• Exercise requirements: Can you edit all of the records below, changing every "screenshot" to "screen capture" and keeping everything else the same? Leave the pictures out of your answer.

• Source records:
****
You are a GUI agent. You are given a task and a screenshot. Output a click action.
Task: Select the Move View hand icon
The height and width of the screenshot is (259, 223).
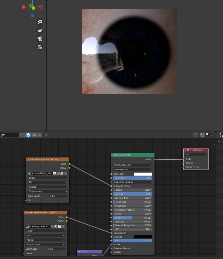tap(40, 30)
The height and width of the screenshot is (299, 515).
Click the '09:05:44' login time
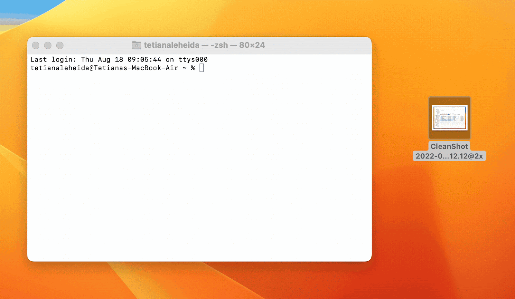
****
• Problem solution:
You are a GUI agent. You are given a task and a screen capture. Output a click action.
Task: Select the Move View hand icon
The height and width of the screen capture is (259, 223).
tap(40, 30)
The height and width of the screen capture is (299, 515).
Click the '09:05:44' login time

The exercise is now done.